Run the Compose file from the root of the repository.

$ docker compose -f docker/compose-initial.yaml up

You can turn it off using CTRL+C or the following command:

$ docker compose -f docker/compose-initial.yaml down

2. Connect to Weaviate

First, let’s try to connect to Weaviate via the Java library. Add the following dependency to the pom file:

<dependency>
  <groupId>io.weaviate</groupId>
  <artifactId>client</artifactId>
  <version>4.5.1</version>
</dependency>

The following code will create a connection to Weaviate and display some metadata about the instance.

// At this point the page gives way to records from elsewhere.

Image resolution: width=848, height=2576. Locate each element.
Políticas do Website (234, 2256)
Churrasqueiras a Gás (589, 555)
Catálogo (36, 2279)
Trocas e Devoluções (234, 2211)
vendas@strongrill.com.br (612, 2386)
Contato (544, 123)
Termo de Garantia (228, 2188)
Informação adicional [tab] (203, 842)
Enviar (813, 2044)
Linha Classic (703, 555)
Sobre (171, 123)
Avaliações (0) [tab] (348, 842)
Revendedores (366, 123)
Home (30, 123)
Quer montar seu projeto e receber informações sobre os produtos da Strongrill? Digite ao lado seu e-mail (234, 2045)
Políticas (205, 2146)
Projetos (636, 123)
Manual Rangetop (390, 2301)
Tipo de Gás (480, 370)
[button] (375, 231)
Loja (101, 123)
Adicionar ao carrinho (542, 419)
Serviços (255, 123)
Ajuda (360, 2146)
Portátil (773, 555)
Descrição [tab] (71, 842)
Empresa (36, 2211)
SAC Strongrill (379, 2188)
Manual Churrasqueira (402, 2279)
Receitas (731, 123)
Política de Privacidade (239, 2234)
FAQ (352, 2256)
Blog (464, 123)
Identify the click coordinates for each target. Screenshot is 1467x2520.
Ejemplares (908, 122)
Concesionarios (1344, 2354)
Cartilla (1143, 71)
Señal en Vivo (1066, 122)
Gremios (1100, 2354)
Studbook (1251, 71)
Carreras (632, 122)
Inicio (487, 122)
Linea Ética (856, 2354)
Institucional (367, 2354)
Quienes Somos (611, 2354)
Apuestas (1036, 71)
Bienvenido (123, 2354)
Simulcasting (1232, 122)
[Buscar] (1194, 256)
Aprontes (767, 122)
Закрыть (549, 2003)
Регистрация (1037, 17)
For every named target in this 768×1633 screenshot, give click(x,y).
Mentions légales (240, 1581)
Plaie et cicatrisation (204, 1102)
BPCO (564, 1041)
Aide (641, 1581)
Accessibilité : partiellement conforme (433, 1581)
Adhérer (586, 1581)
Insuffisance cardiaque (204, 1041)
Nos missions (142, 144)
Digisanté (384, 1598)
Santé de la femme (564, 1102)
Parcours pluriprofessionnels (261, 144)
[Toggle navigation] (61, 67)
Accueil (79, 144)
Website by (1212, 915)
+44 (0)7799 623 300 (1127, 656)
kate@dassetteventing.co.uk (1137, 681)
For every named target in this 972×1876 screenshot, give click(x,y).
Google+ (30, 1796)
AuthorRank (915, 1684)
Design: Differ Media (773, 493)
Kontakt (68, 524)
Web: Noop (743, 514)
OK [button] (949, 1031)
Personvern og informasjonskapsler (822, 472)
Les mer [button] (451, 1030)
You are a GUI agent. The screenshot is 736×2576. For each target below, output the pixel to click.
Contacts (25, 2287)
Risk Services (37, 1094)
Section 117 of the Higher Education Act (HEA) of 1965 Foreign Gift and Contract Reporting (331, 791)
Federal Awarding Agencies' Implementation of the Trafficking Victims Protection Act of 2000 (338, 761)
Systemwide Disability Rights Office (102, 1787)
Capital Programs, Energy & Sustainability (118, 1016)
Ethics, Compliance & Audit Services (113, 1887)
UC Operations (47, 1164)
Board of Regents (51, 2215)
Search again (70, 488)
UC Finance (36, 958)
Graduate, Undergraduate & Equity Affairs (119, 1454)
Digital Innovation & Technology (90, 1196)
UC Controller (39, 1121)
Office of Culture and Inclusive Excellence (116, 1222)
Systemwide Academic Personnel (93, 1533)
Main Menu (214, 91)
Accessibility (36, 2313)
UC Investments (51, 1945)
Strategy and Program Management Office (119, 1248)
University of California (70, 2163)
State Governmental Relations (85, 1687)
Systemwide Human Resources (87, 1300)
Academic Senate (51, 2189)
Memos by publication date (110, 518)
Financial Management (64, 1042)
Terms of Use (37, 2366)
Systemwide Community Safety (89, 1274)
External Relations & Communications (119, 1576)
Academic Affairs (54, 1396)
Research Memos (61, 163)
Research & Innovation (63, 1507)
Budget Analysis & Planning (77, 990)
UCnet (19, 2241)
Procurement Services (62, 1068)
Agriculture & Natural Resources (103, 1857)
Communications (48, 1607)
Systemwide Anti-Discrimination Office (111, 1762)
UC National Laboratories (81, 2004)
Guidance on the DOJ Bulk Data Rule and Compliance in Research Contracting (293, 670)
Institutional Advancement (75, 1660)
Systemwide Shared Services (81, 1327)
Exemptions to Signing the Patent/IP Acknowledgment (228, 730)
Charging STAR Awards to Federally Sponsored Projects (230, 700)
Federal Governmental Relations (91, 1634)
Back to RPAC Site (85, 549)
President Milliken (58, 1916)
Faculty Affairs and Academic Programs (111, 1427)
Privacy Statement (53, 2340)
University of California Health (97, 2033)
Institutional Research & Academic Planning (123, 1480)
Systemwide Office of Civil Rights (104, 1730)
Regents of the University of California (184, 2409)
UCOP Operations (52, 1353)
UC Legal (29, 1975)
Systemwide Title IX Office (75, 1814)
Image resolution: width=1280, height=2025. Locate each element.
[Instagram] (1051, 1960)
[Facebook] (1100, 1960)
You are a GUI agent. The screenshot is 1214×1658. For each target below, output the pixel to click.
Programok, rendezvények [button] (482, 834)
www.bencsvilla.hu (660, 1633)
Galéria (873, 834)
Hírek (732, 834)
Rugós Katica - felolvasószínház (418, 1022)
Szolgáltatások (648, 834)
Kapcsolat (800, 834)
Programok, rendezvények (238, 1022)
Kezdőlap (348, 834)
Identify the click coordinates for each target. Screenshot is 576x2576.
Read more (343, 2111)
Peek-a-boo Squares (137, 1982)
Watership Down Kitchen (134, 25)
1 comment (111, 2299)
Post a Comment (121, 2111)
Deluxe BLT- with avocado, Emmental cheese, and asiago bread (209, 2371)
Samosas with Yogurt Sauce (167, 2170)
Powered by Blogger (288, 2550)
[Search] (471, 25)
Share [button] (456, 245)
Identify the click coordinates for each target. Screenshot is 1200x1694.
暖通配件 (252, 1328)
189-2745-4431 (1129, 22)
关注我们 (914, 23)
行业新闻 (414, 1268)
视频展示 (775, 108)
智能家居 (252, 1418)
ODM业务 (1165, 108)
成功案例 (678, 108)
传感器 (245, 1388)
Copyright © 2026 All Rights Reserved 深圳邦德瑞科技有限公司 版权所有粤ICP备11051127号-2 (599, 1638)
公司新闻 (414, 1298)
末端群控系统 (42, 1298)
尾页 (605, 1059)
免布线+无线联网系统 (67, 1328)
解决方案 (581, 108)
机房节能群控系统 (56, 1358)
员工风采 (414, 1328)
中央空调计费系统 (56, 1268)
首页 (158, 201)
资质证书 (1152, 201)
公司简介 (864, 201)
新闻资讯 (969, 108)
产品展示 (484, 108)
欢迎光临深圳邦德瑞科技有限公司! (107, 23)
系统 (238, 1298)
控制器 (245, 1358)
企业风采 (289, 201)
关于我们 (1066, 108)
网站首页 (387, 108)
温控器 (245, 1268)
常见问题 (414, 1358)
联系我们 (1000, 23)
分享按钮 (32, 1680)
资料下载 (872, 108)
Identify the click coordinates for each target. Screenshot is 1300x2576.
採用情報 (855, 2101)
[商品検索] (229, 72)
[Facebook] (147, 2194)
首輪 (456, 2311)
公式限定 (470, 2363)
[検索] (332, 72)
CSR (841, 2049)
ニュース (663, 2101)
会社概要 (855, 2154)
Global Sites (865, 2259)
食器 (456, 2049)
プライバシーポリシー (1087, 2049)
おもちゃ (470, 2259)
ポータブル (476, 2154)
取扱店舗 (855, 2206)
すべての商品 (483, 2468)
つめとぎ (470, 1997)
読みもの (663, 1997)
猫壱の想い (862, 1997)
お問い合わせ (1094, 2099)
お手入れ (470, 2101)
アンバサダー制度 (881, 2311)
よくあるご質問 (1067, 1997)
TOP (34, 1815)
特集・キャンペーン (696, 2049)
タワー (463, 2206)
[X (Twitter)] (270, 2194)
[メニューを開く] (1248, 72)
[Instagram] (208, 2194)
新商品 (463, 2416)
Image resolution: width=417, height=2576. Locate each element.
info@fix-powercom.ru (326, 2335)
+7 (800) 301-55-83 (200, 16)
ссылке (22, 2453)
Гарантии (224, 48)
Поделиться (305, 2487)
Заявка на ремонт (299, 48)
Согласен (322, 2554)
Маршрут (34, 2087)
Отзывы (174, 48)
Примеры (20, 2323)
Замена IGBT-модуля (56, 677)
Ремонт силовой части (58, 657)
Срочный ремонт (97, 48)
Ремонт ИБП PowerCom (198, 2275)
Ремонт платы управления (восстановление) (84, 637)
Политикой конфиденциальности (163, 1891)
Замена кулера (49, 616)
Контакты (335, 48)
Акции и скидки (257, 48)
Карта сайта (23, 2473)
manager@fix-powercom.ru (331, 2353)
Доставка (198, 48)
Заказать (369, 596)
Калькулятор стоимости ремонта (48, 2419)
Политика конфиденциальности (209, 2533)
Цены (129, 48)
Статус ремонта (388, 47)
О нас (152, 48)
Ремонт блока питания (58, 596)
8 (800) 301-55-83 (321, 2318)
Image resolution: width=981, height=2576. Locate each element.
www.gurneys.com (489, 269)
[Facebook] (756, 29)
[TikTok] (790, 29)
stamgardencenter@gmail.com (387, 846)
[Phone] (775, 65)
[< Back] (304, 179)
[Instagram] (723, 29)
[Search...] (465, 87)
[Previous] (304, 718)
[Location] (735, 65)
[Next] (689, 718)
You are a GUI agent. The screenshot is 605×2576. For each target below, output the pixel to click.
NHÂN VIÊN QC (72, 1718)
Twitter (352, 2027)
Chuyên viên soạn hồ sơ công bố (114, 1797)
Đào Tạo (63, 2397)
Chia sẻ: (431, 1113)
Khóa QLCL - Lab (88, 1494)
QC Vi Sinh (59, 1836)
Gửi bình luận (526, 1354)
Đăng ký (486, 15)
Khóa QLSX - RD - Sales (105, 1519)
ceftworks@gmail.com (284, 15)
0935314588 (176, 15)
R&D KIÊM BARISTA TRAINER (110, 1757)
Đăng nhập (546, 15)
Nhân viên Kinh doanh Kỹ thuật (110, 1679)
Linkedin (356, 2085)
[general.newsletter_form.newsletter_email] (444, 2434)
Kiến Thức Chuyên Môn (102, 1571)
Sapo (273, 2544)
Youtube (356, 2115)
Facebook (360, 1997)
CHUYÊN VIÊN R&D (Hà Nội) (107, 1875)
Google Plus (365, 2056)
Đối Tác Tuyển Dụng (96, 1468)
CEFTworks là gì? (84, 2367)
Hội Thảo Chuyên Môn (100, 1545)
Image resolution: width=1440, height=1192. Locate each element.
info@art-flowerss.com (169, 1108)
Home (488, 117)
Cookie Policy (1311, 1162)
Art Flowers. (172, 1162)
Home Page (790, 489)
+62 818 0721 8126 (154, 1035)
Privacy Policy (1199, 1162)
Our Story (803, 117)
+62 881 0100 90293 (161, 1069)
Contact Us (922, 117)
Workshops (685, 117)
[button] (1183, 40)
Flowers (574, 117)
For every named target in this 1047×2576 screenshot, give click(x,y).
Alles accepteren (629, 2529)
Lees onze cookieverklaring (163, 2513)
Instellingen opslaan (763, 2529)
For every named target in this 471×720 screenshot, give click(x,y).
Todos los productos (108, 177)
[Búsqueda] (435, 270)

Config config = new Config("http", "localhost:8080");
WeaviateClient client = new WeaviateClient(config);
Result<Meta> meta = client.misc().metaGetter().run();
if (meta.getError() == null) 
    System.out.printf("meta.hostname: %s\n", meta.getResult().getHostname());
    System.out.printf("meta.version: %s\n", meta.getResult().getVersion());
    System.out.printf("meta.modules: %s\n", meta.getResult().getModules());
 else 
    System.out.printf("Error: %s\n", meta.getError().getMessages());

The output is as follows:

meta.hostname: http://[::]:8080
meta.version: 1.23.2
meta.modules: generative-cohere=documentationHref=https://docs.cohere.com/reference/generate, name=Generative Search - Cohere, generative-openai=documentationHref=https://platform.openai.com/docs/api-reference/completions, name=Generative Search - OpenAI, generative-palm=documentationHref=https://cloud.google.com/vertex-ai/docs/generative-ai/chat/test-chat-prompts, name=Generative Search - Google PaLM, qna-openai=documentationHref=https://platform.openai.com/docs/api-reference/completions, name=OpenAI Question & Answering Module, ref2vec-centroid=, reranker-cohere=documentationHref=https://txt.cohere.com/rerank/, name=Reranker - Cohere, text2vec-cohere=documentationHref=https://docs.cohere.ai/embedding-wiki/, name=Cohere Module, text2vec-huggingface=documentationHref=https://huggingface.co/docs/api-inference/detailed_parameters#feature-extraction-task, name=Hugging Face Module, text2vec-openai=documentationHref=https://platform.openai.com/docs/guides/embeddings/what-are-embeddings, name=OpenAI Module, text2vec-palm=documentationHref=https://cloud.google.com/vertex-ai/docs/generative-ai/embeddings/get-text-embeddings, name=Google PaLM Module

The version and modules activated are shown, this corresponds to the modules activated in the docker build file.

3. Embed the documents

To be able to search for documents, the documents must first be embedded. This can be done using the text2vec-transformers module. Create a new Docker Compose file with just text2vec-transformers module enabled. You have also set this module as DEFAULT_VECTORIZER_MODULESet up TRANSFORMERS_INFERENCE_API into the transformer tank and use sentence-transformers-all-MiniLM-L6-v2-onnx image for transformer tank. Use ONNX image when not using GPU.

version: '3.4'
services:
  weaviate:
    command:
      - --host
      - 0.0.0.0
      - --port
      - '8080'
      - --scheme
      - http
    image: semitechnologies/weaviate:1.23.2
    ports:
      - 8080:8080
      - 50051:50051
    volumes:
      - weaviate_data:/var/lib/weaviate
    restart: on-failure:0
    environment:
      QUERY_DEFAULTS_LIMIT: 25
      AUTHENTICATION_ANONYMOUS_ACCESS_ENABLED: 'true'
      PERSISTENCE_DATA_PATH: '/var/lib/weaviate'
      DEFAULT_VECTORIZER_MODULE: 'text2vec-transformers'
      ENABLE_MODULES: 'text2vec-transformers'
      TRANSFORMERS_INFERENCE_API: http://t2v-transformers:8080
      CLUSTER_HOSTNAME: 'node1'
  t2v-transformers:
    image: semitechnologies/transformers-inference:sentence-transformers-all-MiniLM-L6-v2-onnx
volumes:
  weaviate_data:

Start the containers:

$ docker compose -f docker/compose-embed.yaml up

Embedding data is an important step that needs to be done thoroughly. Therefore, it is important to know Weaviate concepts.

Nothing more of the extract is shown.